A PIECE OF GULFWEED.

It is inhabited by two sea-slugs, protected
by their resemblance to its leaflets, and by
small crustaceans, hydroids, etc.

In favorable places a surprising variety of seaweeds can be picked out, and books exist by which you may learn the method of classification and names of the different species, the chief of which, for America, is Harvey’s splendid work, published by the Smithsonian Institution. Not only in the shape and colors of the fronds (as the leaf-like expansions or branching tufts of the stem are called) do seaweeds differ greatly among themselves, but in size, varying from many diminutive or even microscopic sorts to the cable-like growths of California, which would measure a quarter of a mile in length if stretched out.

Algæ, as I have said, constitute, with very few exceptions, the whole vegetation of the salt water, together with a large part of the vegetation in fresh water; and they serve the same useful purpose there that land-plants do for the dry parts of the globe, continually making and throwing off the oxygen which is necessary to keep the water as well as the air pure. To this end they do a very important work.

This is not the whole of their service in ocean matters, however. I think it may be said that if it were not for seaweeds animals could not live in the ocean, as truthfully as that if it were not for herbage no animals would be able to exist on land. Seaweeds are fed upon directly by all sorts of salt-water life, from mollusks as big as your thumb to turtles the size of a dining-table, and they make a shelter for thousands of little fellows who never leave their shadow.

But this is a small part of the story. The diatoms, and other minute plants like them, form the main portion, if not all, of the food of a large number of sponges, polyps, mollusks, and other stationary, sluggish creatures, that otherwise, so far as I see, would not be able to live at all. These, in turn, are fed upon by larger predaceous animals. Thus, though the fishes and cetaceans may never bite a seaweed themselves (those large marine herbivores, the manatee and dugongs, subsist almost wholly upon it, however), they depend for food upon creatures that do. We may say, therefore, that the algæ form the basis of all ocean life.
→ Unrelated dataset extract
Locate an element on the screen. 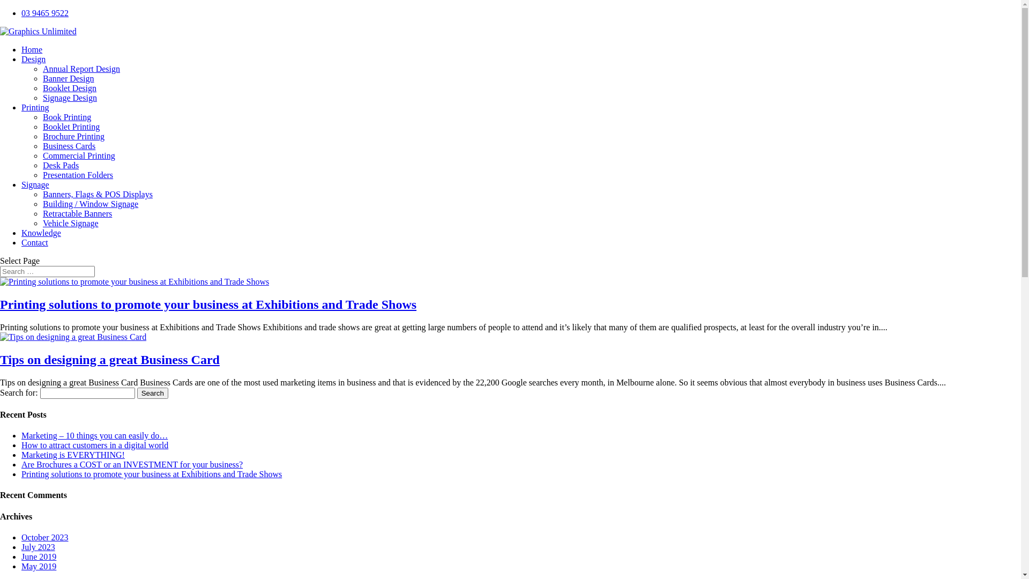 The image size is (1029, 579). 'Knowledge' is located at coordinates (41, 232).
Men have been able to make marine plants of service to them also—a resource more important formerly than now. In the last century, for example, the kelp trade was the one great industry of the islands at the west of Ireland and Scotland, employing thousands of persons, and paying vast revenues to the lordly owners of the shores. Kelp is the name of any large, leathery sort of seaweed, whose leaves float at or near the surface, supported by bladder-like expansions; but in this case the word meant the ashes of any seaweed dried in the sun and then slowly burned in kilns, clouding the air with huge volumes of strongly odorous smoke. The slow burning of the seaweed left the ashes fused into a solid mass, which was broken up like stone before being sold. In France this substance was called varec; and in Spain, where the algæ were mixed with beach-plants, cultivated for the purpose, and burned in shallow pits in the ground, it went to market as barilla.

In those days, kelp ash was the only source of the valuable alkali soda needed in manufacturing glass and soap. Then a French chemist discovered how to make such soda out of common salt, and the kelp ovens were abandoned, except a few in Scotland, supplying the demand for iodine and several other chemicals contained in this residuum which is so rich in iodine, used in photography and in medicine, that a ton of kelp ash will sometimes yield twenty pounds; yet only about 100,000 pounds are now produced in this way, while five times as much is obtained by chemical treatment of Chile saltpeter. It is a curious fact that barbarous people have long chewed seaweeds as a remedy in diseases for which physicians now prescribe iodine. Iodine is a violet dye, and the bluish and purple tints of many algæ, shells, and sea-animals appear to be due to the large amount of this element in sea-water.

Seaweeds and other marine plants, like eel-grass, are collected in great quantities by farmers in all parts of the world to be used as a fertilizer. Shell-mud, dead fish, and other marine products are also of high value as manure, on account of the large proportion of lime, carbon, and soda which they contain. Indeed, there is a kind of seaweed growing at great depths called the nullipore, which takes up so much lime from the water that its substance becomes almost like stone, so that the plant retains its shape and full size when dried. Some of these nullipores are beautifully fan-shaped, scarlet or pink, and are often seen in museums, marked corallines.